After Completing Senior Year of High School
• Ask your guidance counselor to send a final official transcript to the NCAA Eligibility Center with proof of your graduation.
• If you fell behind in your core courses, or if you need to raise your grade point average, enroll in approved summer school sessions.
Step-By-Step Instructions to Register with NCAA Eligibility Center
In order to be eligible for practice and competition, every prospective student-athlete needs to meet NCAA Eligibility Center certification standards. The following step-by-step list shows how easy it is to go through the process:
1. Register with the NCAA Eligibility Center using the NCAA Eligibility Center link located in the Links section of this page.
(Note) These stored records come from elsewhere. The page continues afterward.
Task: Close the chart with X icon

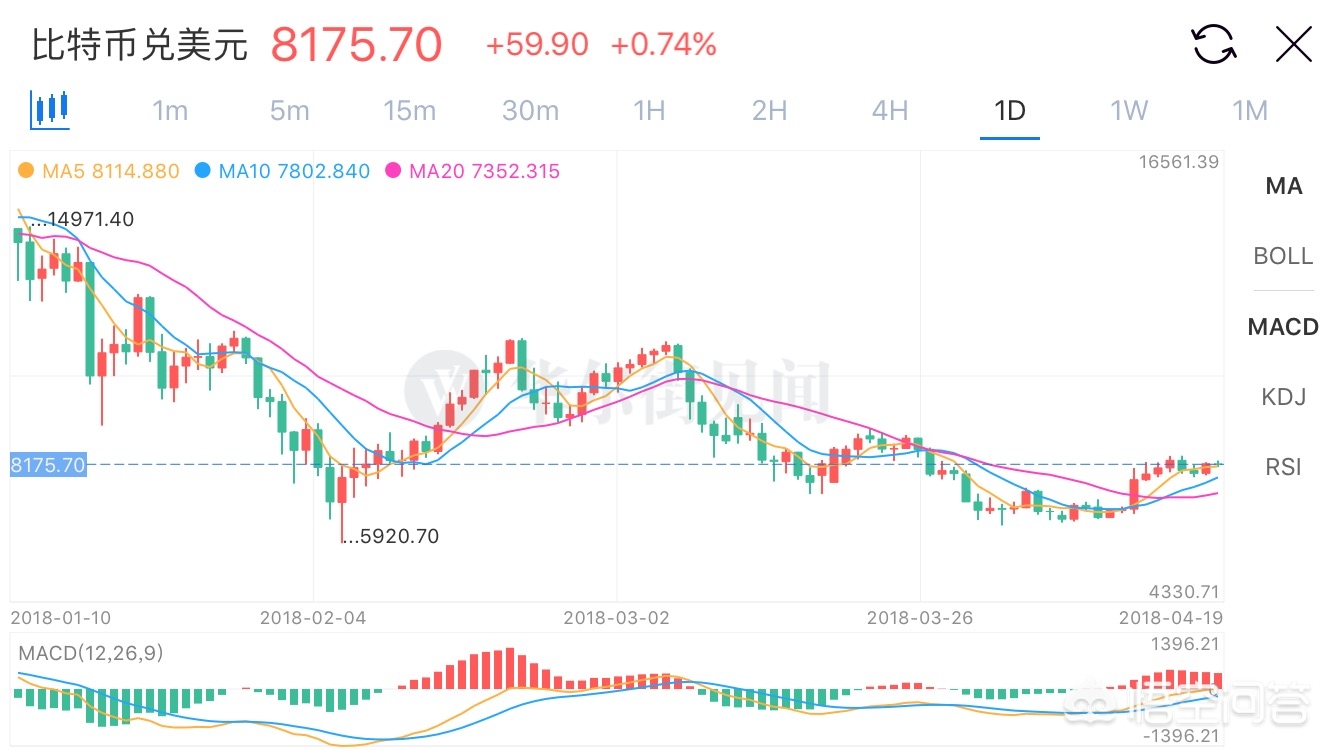Action: pyautogui.click(x=1294, y=45)
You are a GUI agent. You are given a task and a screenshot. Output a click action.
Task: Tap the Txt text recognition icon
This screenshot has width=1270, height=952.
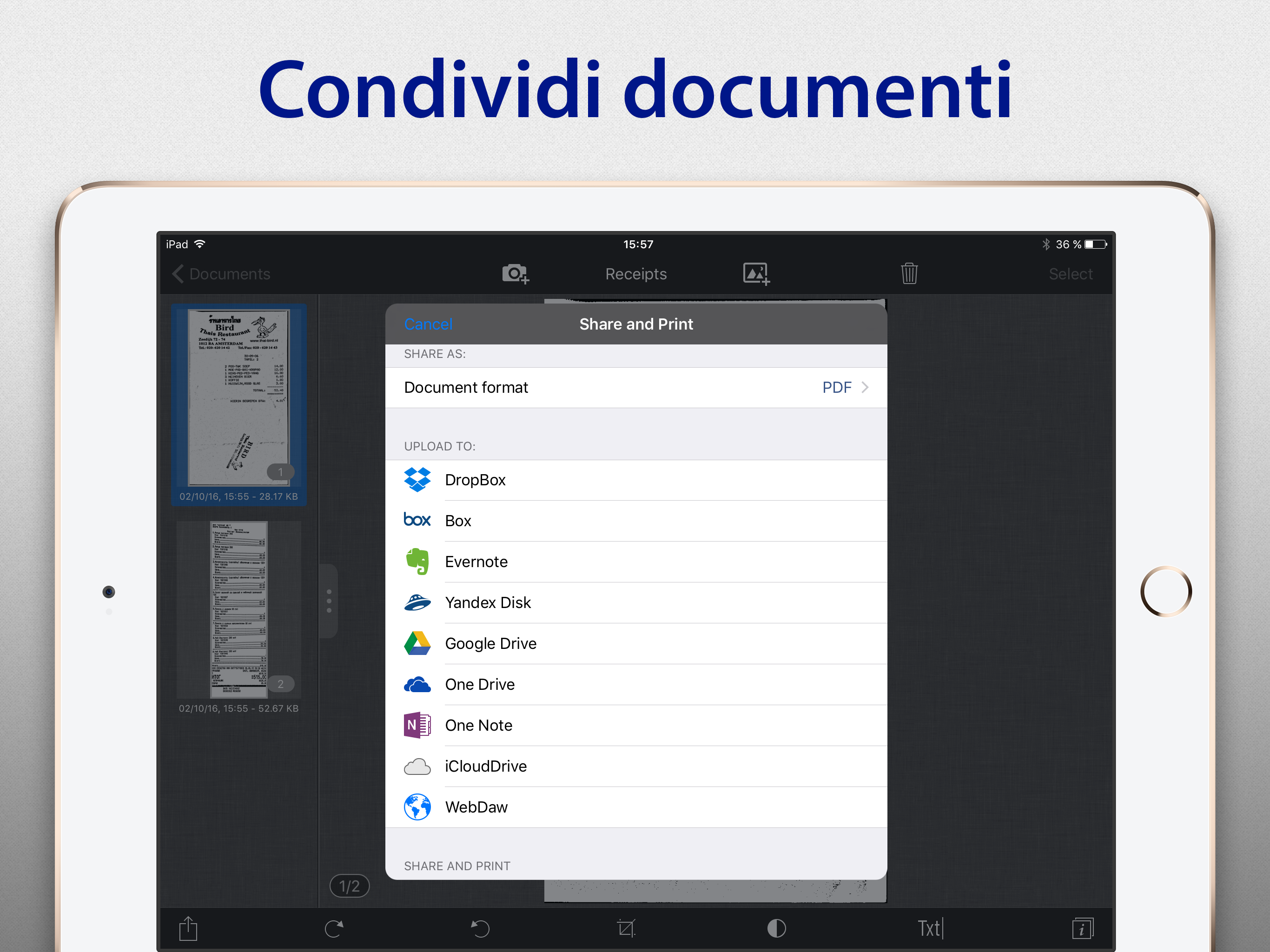[x=930, y=928]
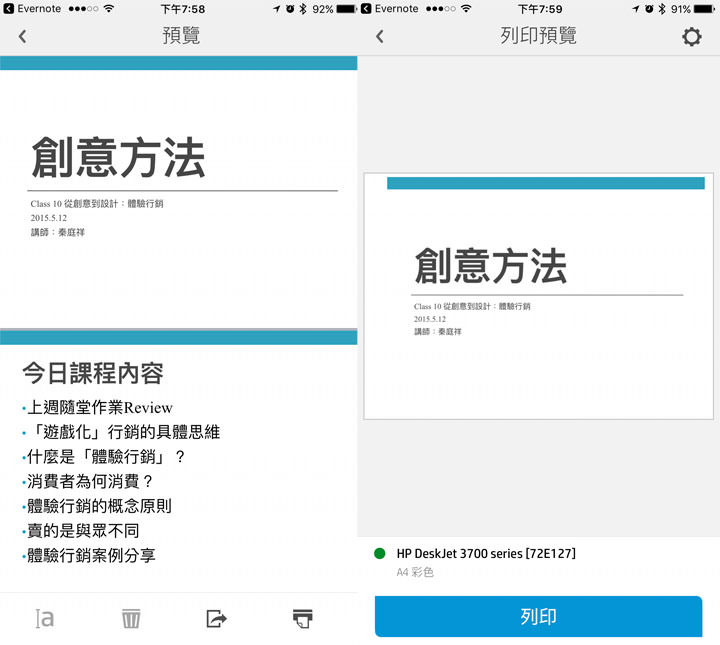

Remember to save your NCAA Eligibility Center code and password.
2. Send your ACT or SAT score to NCAA Eligibility Center:
Option 1: For those students who have already taken the ACT or SAT but have not had a test score sent to the NCAA Eligibility Center the following links will bring you to the sending score reports page for the testing centers. All test scores must come directly from the testing center using these links; test scores cannot be sent from the high school or the student.
ACT: Send Scores
SAT: Send Scores
Option 2: If you have not taken the ACT or SAT already, when you are filling out where to have the test scores sent, mark 9999 in the code section. This will automatically send a copy of your scores to the NCAA Eligibility Center.
3. Contact your High School and have them send an official copy of your transcripts to the NCAA Eligibility Center at:
NCAA Eligibility Center
1802 Alonzo Watford Sr. Drive
Indianapolis, IN 46202
4. As soon as you graduate from High School contact your school again and have them send a final copy of your official High School transcript with proof of graduation on the transcript to the NCAA Eligibility Center.
5. Check your NCAA Eligibility Center status periodically to find out what items are missing and take care of the issues immediately. Also, stay in good communication with your coach regarding your NCAA Eligibility Center status.
6. If you have a need for a fee waiver, ask your high school guidance counselor to submit a letter on your behalf directly to the NCAA Eligibility Center stating that you have a need for a fee waiver. The only requirements are that this letter has to be on school letterhead and has to be signed by a school official like a guidance counselor or a principal. This letter can be faxed or mailed.
7. After high school graduation log back in to the NCAA Eligibility Center to finalize your amateurism answers.
8. Remember that a lot of prospective student-athletes are also going through this process at the same time and this overload can make the NCAA Eligibility Center process slow; therefore, make sure to act early and take care of any issues right away!